TEXT PROVIDED -
The Lake Fork of the Gunnison River begins in high mountains in the western region of Colorado, United States, draining the northeastern part of the San Juan Mountains.

Description
After passing through Lake San Cristobal, one of the larger natural lakes of Colorado, it is joined at Lake City by Henson Creek, and from there flows north. About  north of Lake City, it enters the Lake Fork Canyon, and at the north end of the canyon, joins the Gunnison River just before it enters the Gunnison River canyon. For the purposes of this discussion, we will consider the lower Lake Fork Valley to be that part of the river between Lake City and the canyon.

The area is not unlike many other areas in the west. Early on, it was Ute Indian land and when white men began moving into the area, using places and resources of the Utes, there were conflicts. The discovery of gold in Colorado brought numbers of prospectors into the mountains. To deal with these problems, a treaty was signed in 1868, giving much of western Colorado to the Utes. However, gold continued to attract prospectors to the area and troubles continued. To deal with it, a group of Ute leaders were taken to Washington, D.C. in 1873, and under protest, they signed the Brunot treaty which opened a large portion of the San Juan Mountains to prospectors and mining.

EXERCISE TASK A -
Output the rows from the line containing "Given: Click the red 1.0365 price level tag" through the line containing "Looking at the screenshot, I should (x=15, y=86)." as a numbered list, with blank lines removed and pictures omitted.

RECORDS FOR PROCESSING -
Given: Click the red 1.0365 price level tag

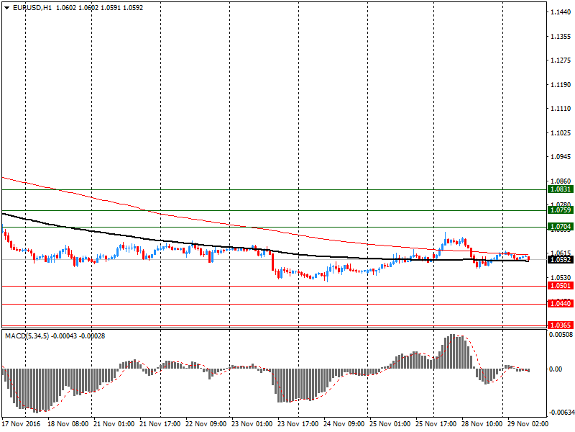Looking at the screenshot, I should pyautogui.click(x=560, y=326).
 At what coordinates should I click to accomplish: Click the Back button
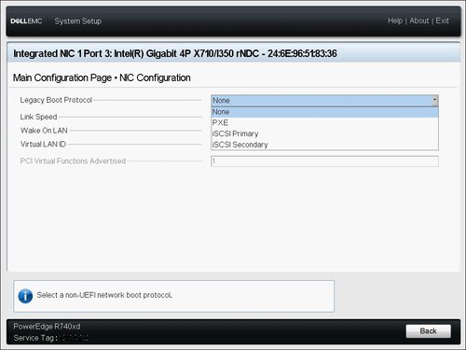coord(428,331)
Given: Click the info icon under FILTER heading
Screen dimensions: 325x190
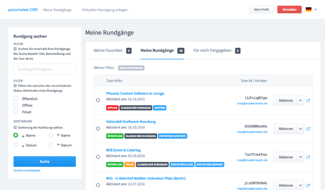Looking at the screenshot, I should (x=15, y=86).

...

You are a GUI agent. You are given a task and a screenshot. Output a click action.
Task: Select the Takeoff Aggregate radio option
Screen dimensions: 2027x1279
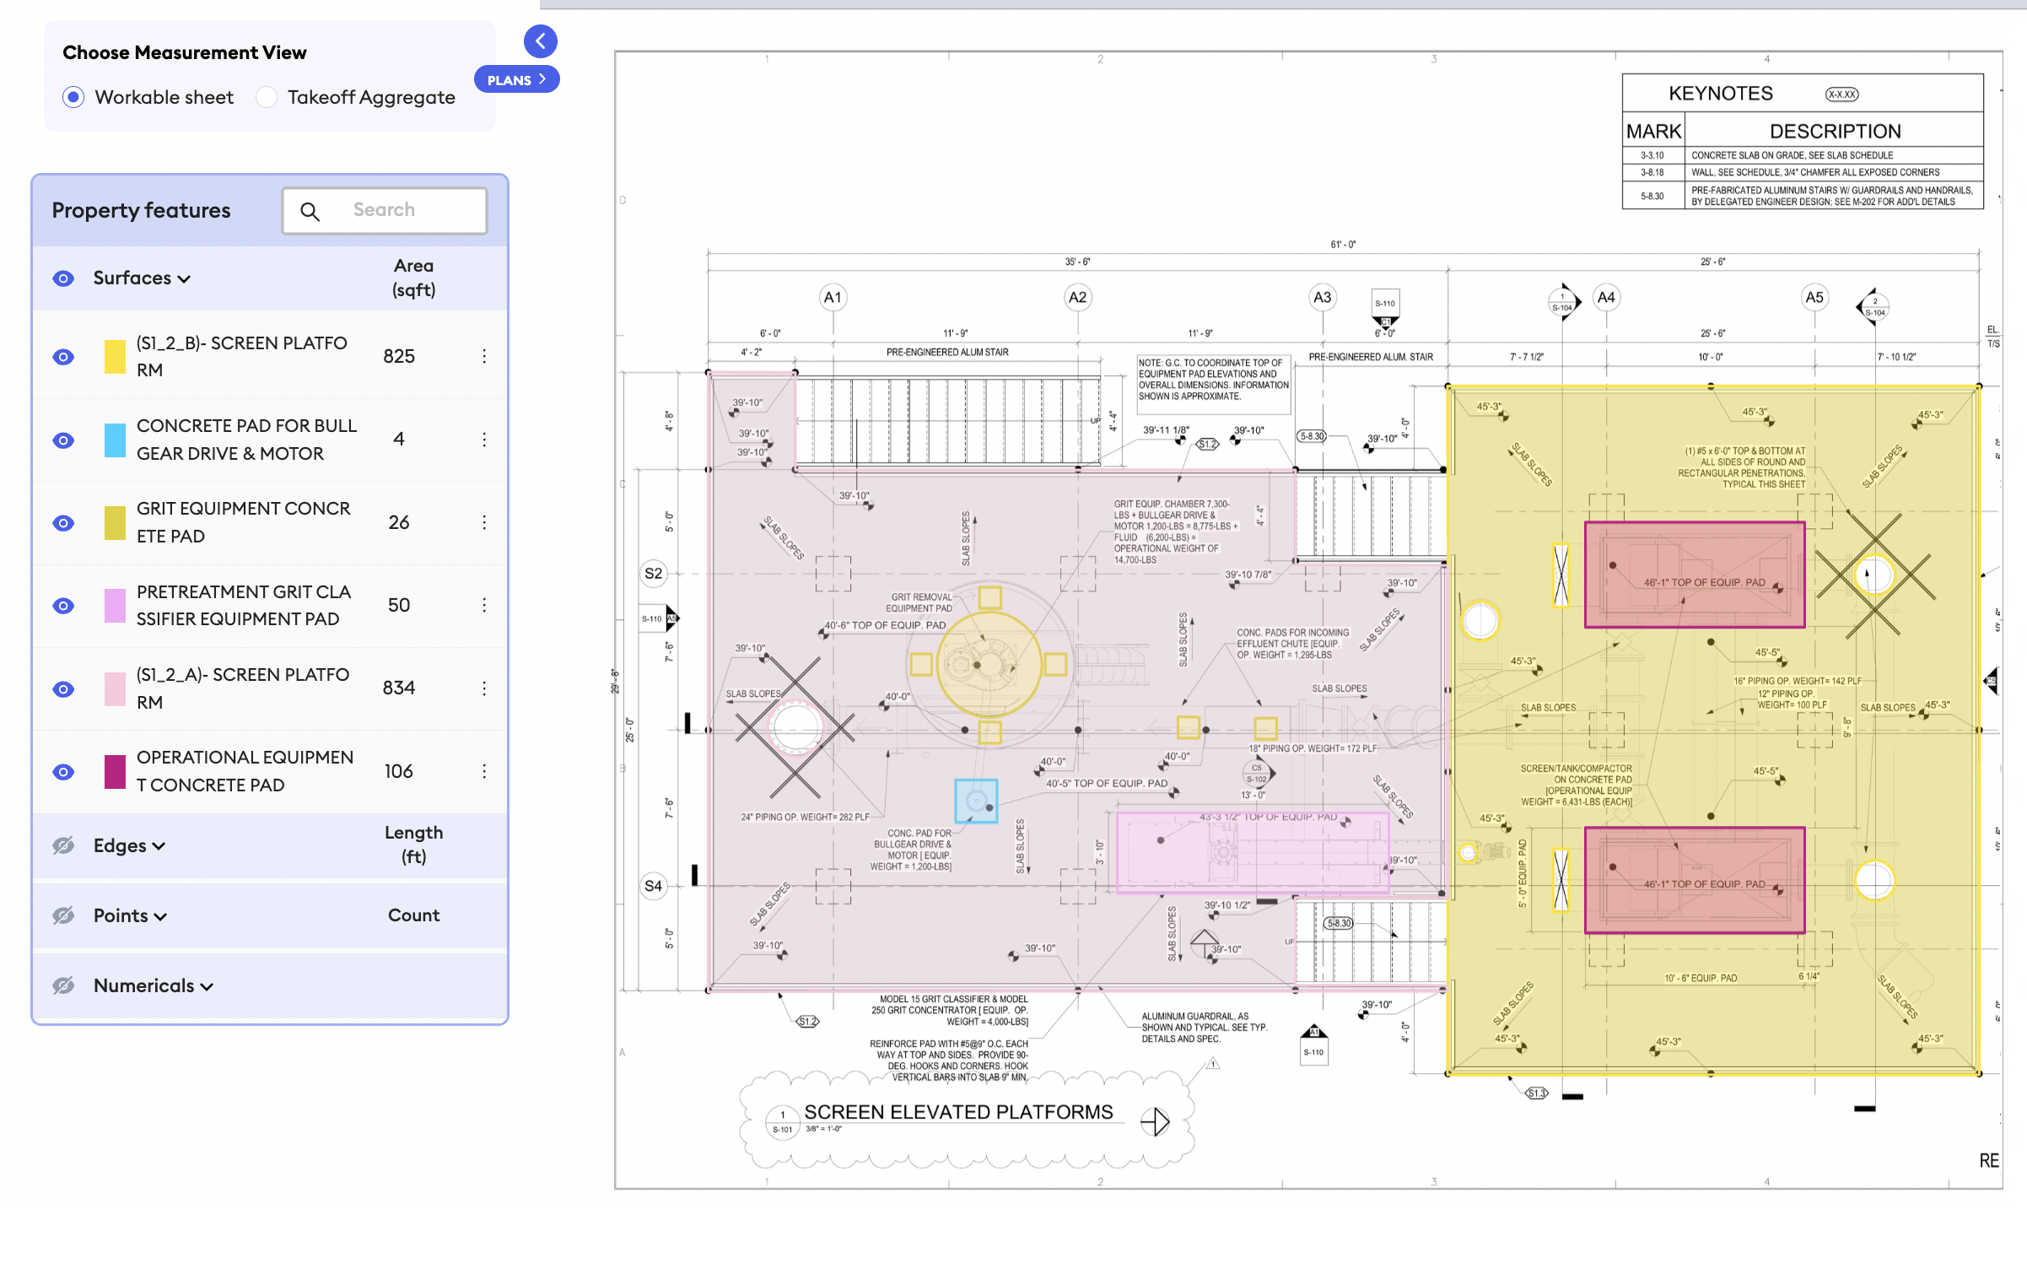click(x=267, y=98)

EXERCISE TASK B -
Echo the stretch of the Lake Fork of the Gunnison River text from "Description" through "and the canyon.".

OUTPUT A -
1. Given: Click the red 1.0365 price level tag
2. Looking at the screenshot, I should pyautogui.click(x=560, y=326).
3.  At what coordinates should I click to accomplish: Click the Back button
4. coord(428,331)
5. Given: Click the info icon under FILTER heading
6. Screen dimensions: 325x190
7. Looking at the screenshot, I should (x=15, y=86).

OUTPUT B -
Description
After passing through Lake San Cristobal, one of the larger natural lakes of Colorado, it is joined at Lake City by Henson Creek, and from there flows north. About  north of Lake City, it enters the Lake Fork Canyon, and at the north end of the canyon, joins the Gunnison River just before it enters the Gunnison River canyon. For the purposes of this discussion, we will consider the lower Lake Fork Valley to be that part of the river between Lake City and the canyon.